Every step forward in advanced chemical synthesis brings environmental questions. The bromination step in making 5-Bromo-1H-pyrrolo[2,3-c]pyridine involves hazardous reagents and generates waste. Over the past decade, the industry has made progress in developing milder, greener bromination protocols, focusing on recycling reagents and containing by-products. In my own work, minimizing solvent use and finding reusable catalysts have saved money and time, not just reduced environmental impact.
Real responsibility comes with constantly reviewing reaction routes and workup procedures, searching for ways to improve atom economy. Many research groups now publish method improvements in open journals, encouraging even commercial manufacturers to update their production lines. End-users, too, can play their part by choosing intermediates that enable shorter synthetic schemes. That’s a win both for operational budgets and for the world outside the laboratory walls.
The best advances in compound development come from sharing experience, not just reading technical bulletins. Partnerships between academic researchers, pharma startups, and material science companies drive the rapid improvement of core building blocks like 5-Bromo-1H-pyrrolo[2,3-c]pyridine. Some institutions have formed consortia for sharing analytical data, synthetic know-how, and even disposal techniques. From first-hand interaction at industry conferences, it’s clear these relationships matter—success stories travel fast, but so do warnings about purification pitfalls or supply chain hiccups.
Online platforms now make it easier to search peer-reviewed synthesis reviews and compare supplier performance across parameters such as price, purity, and delivery time. The field has moved on from relying solely on slick marketing materials. Direct feedback loops, whether through informal Slack groups or formalized online reviews, build trust in sources and processes. The effect ripples out: better chemistry, less waste, more discoveries, and higher standards across the industry.

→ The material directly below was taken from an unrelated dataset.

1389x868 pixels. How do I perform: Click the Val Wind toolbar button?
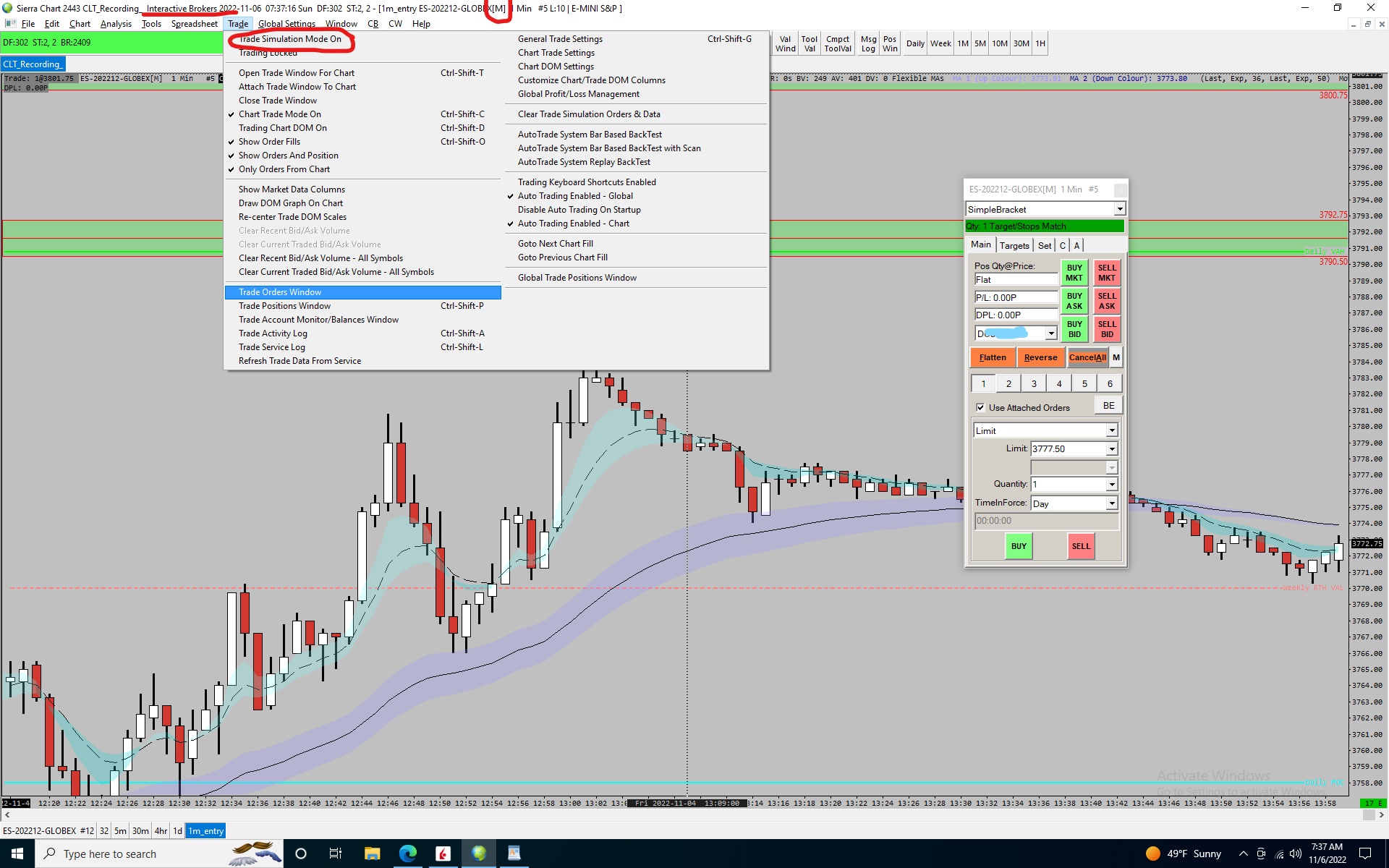point(785,44)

For researchers, reliability and adaptability are worth their weight in gold. In today’s world, where supply chains can shift quickly and project schedules keep shortening, choosing intermediates like 5-Bromo-1H-pyrrolo[2,3-c]pyridine helps control the pace of progress. I’ve worked on teams where shifting to a more dependable building block saved months of dead time. Trusted intermediates form the backbone of innovation, anchoring larger, riskier bets later on.

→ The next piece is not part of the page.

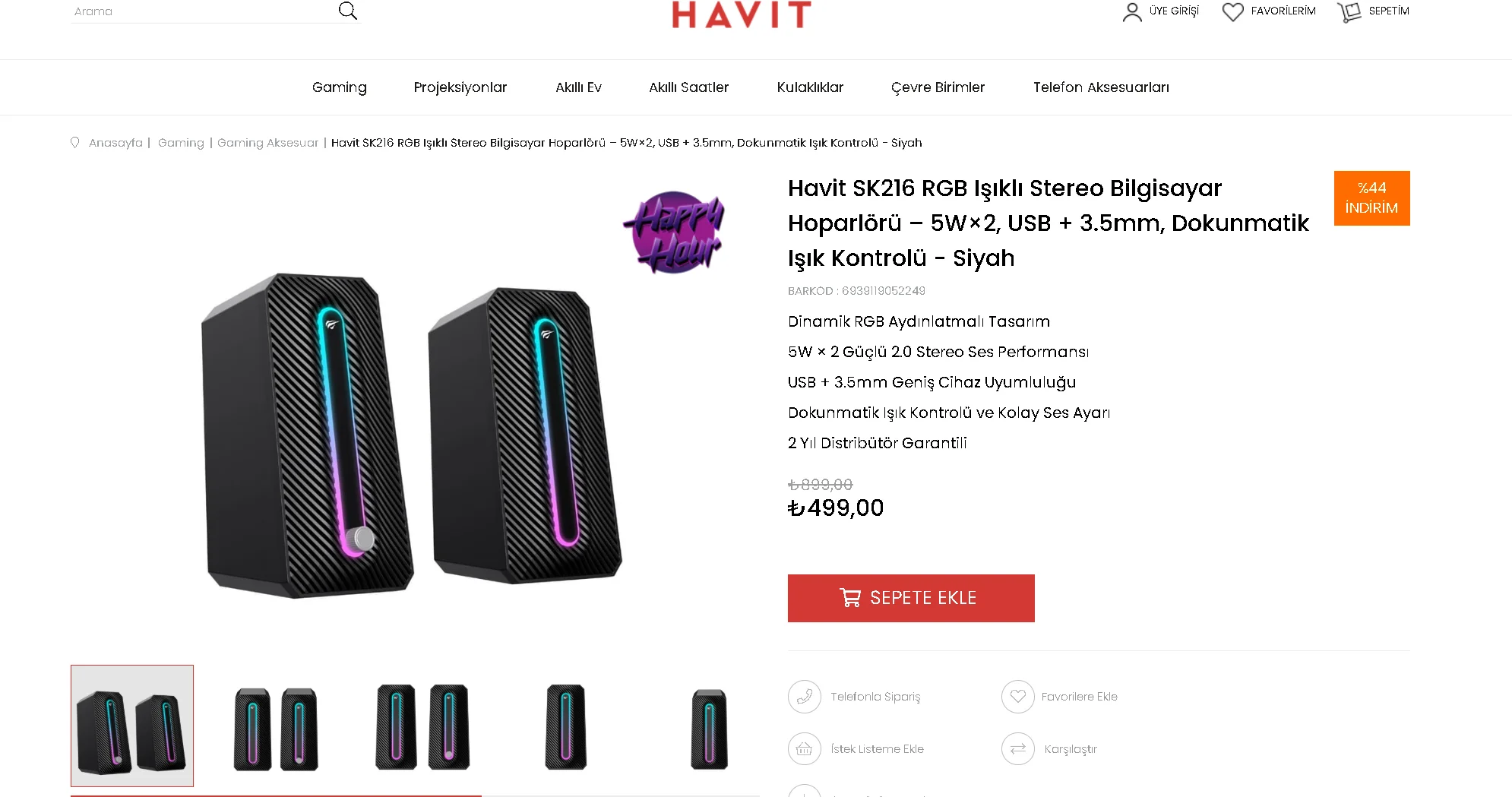Click the HAVIT logo
Screen dimensions: 1512x797
point(742,14)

Documentation, repeatable quality metrics, and safety-first support round out the value. Suppliers who meet these standards become long-term partners in discovery, not just vendors filling orders. Picking the right material is more than a spreadsheet exercise; it’s the difference between costly reruns and breakthrough ideas.
As chemical research grows ever more interdisciplinary, the importance of high-quality, versatile building blocks will only become more pronounced. In pharma, even a small edge in synthetic flexibility can spell the difference between a promising lead and a shelved idea. In agriculture, subtle changes in molecular structures can increase crop yields or sidestep stubborn resistance. In electronics, planar fused rings and precise halogenation pave the way for breakthroughs in semiconductors, displays, and sensors.
5-Bromo-1H-pyrrolo[2,3-c]pyridine stands as a clear example of a product that enables these incremental, deeply meaningful advances. Its fusion of structure, reactivity, and ease of handling positions it as a standout in a crowded landscape of intermediates. The lessons from years of laboratory experience tell the same story: the right starting point underpins every innovation that follows, laying the groundwork for whole generations of new solutions.